つれづれなるままに~日々是好日 歴史好きの独り言㉚
北九州市若松区のエコタウン内にあるヒューマンブリッジ株式会社NKRC事業所です。
歴史好きの独り言㉚ です★
日本海海戦③ 本日天気晴朗なれども波高し
秋山さんの悩みを解消したのは、東郷さんの『敵は必ず対馬に来る』の一言でした。
この一言で東郷さんは世界海戦史に残る偉大な提督の一人になりました。
敵発見の第一報が届いたとき、秋山さんは甲板上で嬉しさのあまり踊りだしたそうです。
本来なら一本の線となって砲戦するのですが、うるさく付きまとう日本の哨戒艇を追い払うために隊列を変え、陣形を立て直し終わる前に日本艦隊に遭遇したためバルチック艦隊は3列縦隊になっていました。東郷さんが『ヘンな形』と言ったのはそのためです。
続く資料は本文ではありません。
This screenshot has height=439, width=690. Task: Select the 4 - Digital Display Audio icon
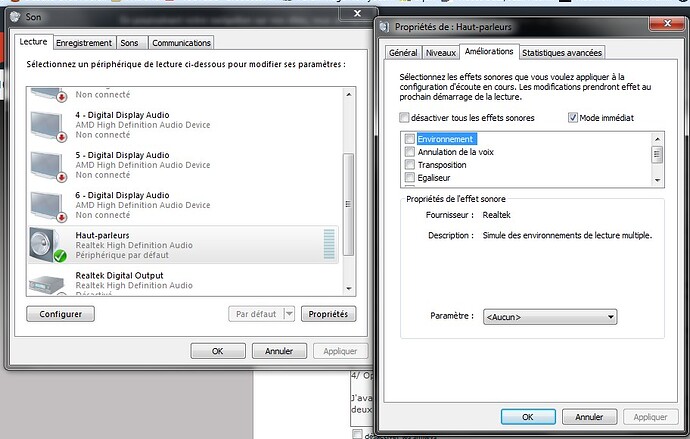tap(50, 126)

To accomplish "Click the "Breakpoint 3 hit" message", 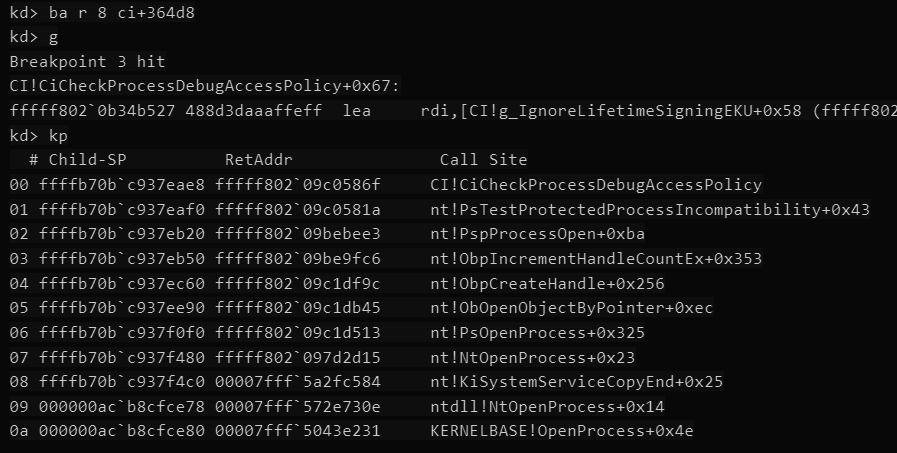I will [x=87, y=62].
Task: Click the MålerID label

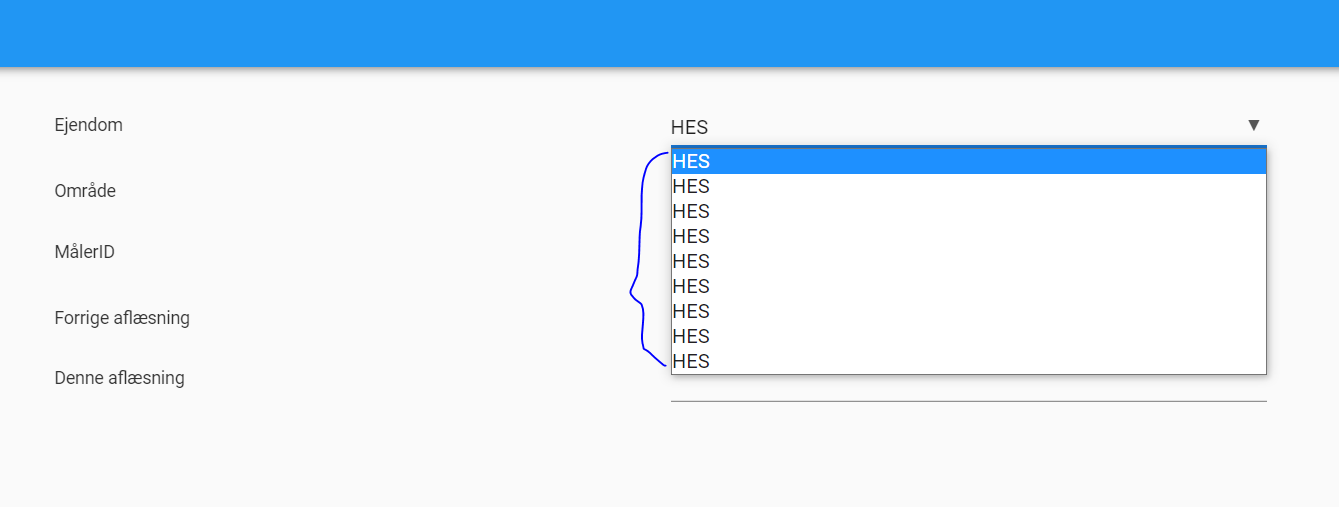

敵艦隊との距離が1万メートルになろうとする時、艦橋に立っていた東郷さんの右手が高く伸び、胸の前へと左に大きく回しました。
『取り舵一杯』、実際には『とぉぉーりかあぁーじ、いっぱい』とまあ、こんな具合に発声するんですけど、左に大きくカーブを始めました。
これが、秋山さんが古文書からヒントを得た『丁字戦法』という戦術で、敵艦隊の前方を艦隊が一列になって横切って敵の眼前に常に横に広がったまま砲撃するというもので、それまでの世界のどの海軍の教科書にもない戦法でした。
午後2時15分、連合艦隊は敵対距離6800メートルで砲撃を開始しました。
常に敵艦隊の前に展開し、激しい砲撃も受けましたが、30分ほどの戦闘でほぼケリがつき、旗艦のクニャージ・スヴォーロフ以下次々に撃沈、撃破して、21隻を撃沈、6隻を拿捕、6隻が中立国の港で武装解除という損害を与え、捕虜の中には司令官ロジェストヴェンスキーとネボガトフ提督もいるという状況で、日本側の損害は水雷艇3隻沈没という海戦史上に類を見ない一方的な勝利を収めました。
この勝利に世界中が驚きました。
植民地も持たない極東の小さな島国が、わずか三十数年で近代的海軍を築き、大国ロシアに勝利したわけですから。
しかし、この勝利をいちばん信じられずにいたのは作戦参謀の秋山さんでした。
連合艦隊司令長官東郷平八郎さんは、死後、神様になりました。
陸軍第3軍司令官の乃木稀典さんは、明治天皇崩御の際に殉死されました。
旅順要塞攻略の際、6万人を越える死傷者を出したことと、明治10年の西南戦争の際に軍旗を紛失した責任をとってのことでした。そして、やはり神様になりました。
東郷神社、乃木神社が福津市と下関市にそれぞれありますね。
ただ、秋山さんだけはずっと悩んでいました。自身があらゆる海軍の戦術を学び、古文書まで読破して完成させ、実際に勝利したのに、『なぜ、勝てたのだろう?』と不思議でなりません。
考えに考え抜いた結果、ついに結論を見つけ出します。それは『きっと、神様がお助けくださったに違いない』
帝国海軍随一の秀才と言われたあなたが、『そこ、ですか』って感じです。
いろんな宗教に入信したり、変な言動や奇行もあり、最近読んだ証言には衝撃的なもの(はっきり書きませんけど)もあったりして、複雑な戦後だったようです。
そして、虫垂炎を発症するわけですが、『祈念で治す』と意地を張り、腹膜炎を起こして亡くなりました。享年49。 海戦から12年後のことでした。
栄光の陰に様々な人間の人生があるようですね。
三島由紀夫さんが言うように、『誰もが知るように、栄光の味は苦い』ものなのでしょう。